Target Opens Dedicated Store For Smart Home Gadgets
FORBES STAFF
I cover hardware and chipmakers.
At an event on Thursday afternoon, Target TGT +0.00% will unveil what it calls the Target Open House, a 3,500-square-foot retail space located in San Francisco’s Metreon shopping center with a house inside made of transparent walls and furniture. The transparent house is packed full of smart home gadgets.
More than 30 devices are placed around this demonstration house, including smart home gadgets like the August smart lock, the Nest learning thermostat and Sonos wireless speakers. But not all the devices are related to the home – Jawbone and Fitbit fitness trackers will also be present.
The space is focused on showing consumers what all these products do and how they can work together. Target is using an app called Yonomi, which syncs up connected devices together in the cloud, to get them talking to each other. For example, a Belkin WeMo Baby Monitor could detect if a baby starts stirring in a crib and could tell the Sonos speakers to play ambient background noise to soothe the baby back to sleep.
Although it is a retail spot, Target wants the space to also be used for local smart home entrepreneurs to meet up, do product demos and give talks.
The new retail store comes out of Target’s Enterprise Growth Initiative team, which also overseas the San Francisco innovation lab that Target started in 2012. David Newman is the director of the lab.
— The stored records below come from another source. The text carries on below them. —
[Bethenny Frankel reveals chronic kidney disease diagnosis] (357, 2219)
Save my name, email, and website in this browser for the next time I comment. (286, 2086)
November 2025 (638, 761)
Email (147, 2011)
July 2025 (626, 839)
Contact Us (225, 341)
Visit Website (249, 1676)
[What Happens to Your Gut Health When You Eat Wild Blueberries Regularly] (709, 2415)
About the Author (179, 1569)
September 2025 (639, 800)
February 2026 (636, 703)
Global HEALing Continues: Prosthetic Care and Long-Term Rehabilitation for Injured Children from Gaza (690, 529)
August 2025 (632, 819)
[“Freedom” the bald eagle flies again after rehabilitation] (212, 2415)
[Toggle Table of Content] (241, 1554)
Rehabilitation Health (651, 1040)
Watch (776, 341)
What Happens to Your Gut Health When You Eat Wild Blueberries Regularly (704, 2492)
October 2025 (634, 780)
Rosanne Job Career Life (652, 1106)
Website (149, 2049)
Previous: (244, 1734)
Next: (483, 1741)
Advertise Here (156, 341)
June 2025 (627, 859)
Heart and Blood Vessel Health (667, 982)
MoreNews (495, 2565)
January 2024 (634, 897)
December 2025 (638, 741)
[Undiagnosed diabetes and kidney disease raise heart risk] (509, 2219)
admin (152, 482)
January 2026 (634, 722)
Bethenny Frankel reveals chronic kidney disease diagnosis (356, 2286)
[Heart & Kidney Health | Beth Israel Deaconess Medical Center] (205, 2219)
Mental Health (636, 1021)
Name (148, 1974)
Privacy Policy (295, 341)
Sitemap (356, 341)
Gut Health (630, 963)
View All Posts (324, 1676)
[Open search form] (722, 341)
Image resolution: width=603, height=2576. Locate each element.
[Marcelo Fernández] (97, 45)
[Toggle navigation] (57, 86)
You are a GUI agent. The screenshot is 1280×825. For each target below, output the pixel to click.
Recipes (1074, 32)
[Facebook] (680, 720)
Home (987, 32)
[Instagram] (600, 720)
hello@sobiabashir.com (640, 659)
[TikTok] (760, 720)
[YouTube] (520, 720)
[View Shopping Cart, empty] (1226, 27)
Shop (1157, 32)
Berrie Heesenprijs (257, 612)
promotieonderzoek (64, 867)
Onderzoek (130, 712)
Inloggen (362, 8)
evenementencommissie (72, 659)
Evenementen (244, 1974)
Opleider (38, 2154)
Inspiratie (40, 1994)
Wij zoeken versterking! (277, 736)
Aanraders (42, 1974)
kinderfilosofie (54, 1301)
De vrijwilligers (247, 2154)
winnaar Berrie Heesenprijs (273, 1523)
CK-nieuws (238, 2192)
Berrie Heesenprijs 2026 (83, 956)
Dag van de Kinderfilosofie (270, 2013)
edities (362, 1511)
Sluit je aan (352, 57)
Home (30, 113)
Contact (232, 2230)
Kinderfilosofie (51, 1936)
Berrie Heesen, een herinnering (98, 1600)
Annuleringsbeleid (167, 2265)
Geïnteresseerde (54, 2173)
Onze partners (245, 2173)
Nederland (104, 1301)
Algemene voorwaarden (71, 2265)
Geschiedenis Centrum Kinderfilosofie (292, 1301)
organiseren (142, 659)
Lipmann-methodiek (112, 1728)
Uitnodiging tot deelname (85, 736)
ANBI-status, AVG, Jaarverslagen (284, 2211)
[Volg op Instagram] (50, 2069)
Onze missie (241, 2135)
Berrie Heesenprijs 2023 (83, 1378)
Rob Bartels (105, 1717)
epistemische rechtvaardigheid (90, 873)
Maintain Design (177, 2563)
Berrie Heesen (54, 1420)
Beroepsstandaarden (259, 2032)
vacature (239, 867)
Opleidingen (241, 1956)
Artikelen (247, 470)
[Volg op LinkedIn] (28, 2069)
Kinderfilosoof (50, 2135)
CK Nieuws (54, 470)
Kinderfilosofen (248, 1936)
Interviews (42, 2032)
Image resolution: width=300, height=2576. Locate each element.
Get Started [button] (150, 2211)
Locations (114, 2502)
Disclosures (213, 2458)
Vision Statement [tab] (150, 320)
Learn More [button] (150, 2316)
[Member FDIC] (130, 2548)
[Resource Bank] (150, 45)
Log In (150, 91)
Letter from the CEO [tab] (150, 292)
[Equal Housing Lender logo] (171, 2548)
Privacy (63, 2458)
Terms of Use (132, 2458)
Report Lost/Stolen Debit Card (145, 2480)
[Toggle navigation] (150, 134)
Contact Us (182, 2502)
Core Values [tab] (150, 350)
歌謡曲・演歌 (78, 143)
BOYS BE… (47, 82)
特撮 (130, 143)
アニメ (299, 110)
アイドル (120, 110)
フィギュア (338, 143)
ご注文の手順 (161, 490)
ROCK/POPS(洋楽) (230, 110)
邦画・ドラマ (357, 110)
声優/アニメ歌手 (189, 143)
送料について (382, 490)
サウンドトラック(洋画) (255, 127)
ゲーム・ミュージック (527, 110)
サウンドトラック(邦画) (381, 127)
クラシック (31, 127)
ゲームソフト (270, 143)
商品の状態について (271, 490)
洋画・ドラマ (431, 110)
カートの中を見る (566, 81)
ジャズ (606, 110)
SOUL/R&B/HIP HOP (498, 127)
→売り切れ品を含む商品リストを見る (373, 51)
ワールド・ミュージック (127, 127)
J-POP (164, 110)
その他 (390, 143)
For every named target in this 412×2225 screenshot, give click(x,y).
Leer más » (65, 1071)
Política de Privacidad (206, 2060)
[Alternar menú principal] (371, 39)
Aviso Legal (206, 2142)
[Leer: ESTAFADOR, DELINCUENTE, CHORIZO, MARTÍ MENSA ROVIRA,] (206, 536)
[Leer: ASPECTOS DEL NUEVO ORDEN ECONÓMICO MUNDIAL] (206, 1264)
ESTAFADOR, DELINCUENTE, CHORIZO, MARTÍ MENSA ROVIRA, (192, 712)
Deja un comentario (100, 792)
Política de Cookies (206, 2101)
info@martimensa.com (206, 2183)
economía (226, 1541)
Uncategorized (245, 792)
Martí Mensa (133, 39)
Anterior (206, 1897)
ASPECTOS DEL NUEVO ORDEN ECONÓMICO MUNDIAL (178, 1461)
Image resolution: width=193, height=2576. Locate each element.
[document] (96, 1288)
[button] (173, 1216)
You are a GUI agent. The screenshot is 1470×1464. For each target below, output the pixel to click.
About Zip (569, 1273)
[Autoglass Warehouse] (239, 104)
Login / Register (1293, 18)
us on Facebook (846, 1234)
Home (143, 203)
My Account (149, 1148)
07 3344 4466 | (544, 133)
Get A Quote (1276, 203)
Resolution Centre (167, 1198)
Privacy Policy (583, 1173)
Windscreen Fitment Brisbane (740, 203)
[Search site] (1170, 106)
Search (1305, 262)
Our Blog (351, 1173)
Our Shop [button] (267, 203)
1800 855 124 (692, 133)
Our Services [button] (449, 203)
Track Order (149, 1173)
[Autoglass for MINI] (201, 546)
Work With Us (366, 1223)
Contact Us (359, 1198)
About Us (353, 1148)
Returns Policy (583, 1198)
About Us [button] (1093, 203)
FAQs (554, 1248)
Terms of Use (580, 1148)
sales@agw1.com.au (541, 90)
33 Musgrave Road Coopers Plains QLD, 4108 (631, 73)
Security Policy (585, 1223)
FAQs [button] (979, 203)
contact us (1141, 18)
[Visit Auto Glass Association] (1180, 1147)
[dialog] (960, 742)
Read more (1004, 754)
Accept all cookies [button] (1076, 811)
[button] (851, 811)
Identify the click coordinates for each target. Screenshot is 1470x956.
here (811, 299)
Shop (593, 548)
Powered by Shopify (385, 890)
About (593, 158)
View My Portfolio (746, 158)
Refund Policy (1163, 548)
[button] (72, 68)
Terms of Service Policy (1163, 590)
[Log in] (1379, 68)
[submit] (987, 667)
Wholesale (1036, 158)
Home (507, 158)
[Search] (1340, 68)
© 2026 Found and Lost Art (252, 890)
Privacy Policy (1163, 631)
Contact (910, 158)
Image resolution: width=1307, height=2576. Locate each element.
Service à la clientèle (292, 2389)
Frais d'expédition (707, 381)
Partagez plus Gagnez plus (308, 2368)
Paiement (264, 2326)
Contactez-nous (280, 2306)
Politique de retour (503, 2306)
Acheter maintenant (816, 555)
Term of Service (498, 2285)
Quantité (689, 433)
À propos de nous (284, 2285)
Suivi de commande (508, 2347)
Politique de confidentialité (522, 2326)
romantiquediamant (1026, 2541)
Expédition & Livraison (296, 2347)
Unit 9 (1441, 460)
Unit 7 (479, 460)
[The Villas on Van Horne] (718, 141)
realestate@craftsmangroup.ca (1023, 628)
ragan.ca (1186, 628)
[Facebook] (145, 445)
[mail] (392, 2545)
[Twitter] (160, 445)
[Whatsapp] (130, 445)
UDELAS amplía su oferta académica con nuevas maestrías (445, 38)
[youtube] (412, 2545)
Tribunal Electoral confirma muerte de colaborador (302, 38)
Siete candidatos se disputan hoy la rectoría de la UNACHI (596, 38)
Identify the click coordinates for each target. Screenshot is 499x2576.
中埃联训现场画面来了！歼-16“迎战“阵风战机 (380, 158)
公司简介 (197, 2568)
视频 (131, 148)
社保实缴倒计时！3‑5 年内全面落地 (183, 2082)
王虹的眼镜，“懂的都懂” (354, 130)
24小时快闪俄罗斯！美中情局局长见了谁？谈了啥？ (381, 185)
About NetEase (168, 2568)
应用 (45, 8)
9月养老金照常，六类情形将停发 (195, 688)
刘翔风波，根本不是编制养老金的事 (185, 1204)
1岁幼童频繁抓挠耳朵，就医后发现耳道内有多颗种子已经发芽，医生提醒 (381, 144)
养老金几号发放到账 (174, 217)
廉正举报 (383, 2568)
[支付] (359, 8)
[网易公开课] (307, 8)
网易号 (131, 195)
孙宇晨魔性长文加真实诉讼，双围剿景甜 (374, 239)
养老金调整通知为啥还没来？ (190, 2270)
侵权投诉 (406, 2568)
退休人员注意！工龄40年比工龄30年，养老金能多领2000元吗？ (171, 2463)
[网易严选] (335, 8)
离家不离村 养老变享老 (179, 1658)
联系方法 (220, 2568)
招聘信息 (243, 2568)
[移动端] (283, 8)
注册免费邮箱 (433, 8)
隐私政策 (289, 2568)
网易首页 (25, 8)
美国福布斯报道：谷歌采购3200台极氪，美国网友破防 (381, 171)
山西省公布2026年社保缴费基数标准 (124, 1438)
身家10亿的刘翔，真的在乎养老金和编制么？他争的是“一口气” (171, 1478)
Big box retailers have been testing out various ways of selling smart home devices to consumers. Earlier this year, Target already announced a dedicated smart home section called Connected Life. Lowe’s sells the Iris Home Management System that syncs up multiple gadgets together. Best Buy BBY +0.00% has its own Connected Home department that brings various home automation products it sells together into one place.
The smart home market has become a crowded place. Investors pumped $454 million into smart home startups in 2014, according to CB Insights. And even with smart home companies like Nest getting acquired for $3.2 billion by the likes of Google, the market is still in its infancy and has barely broken through into the mainstream. Overeall demand for these kinds of products dropped by 15% in the last year, according to Argus Insights. We’ll likely see a shakeout in the market over the next several years.
“We think this area is in pretty early days,” said Target’s PR head, Eddie Baeb. “Target and other retailors are trying to figure out where this world is going and what should our strategy with connected devices be. This is a way for us to be actively learning and listening. We want to build relationships for our future growth strategy.”
Baeb said Target would use what it learns from how consumer interact with the San Francisco space to figure out how to sell these devices in the rest of its stores.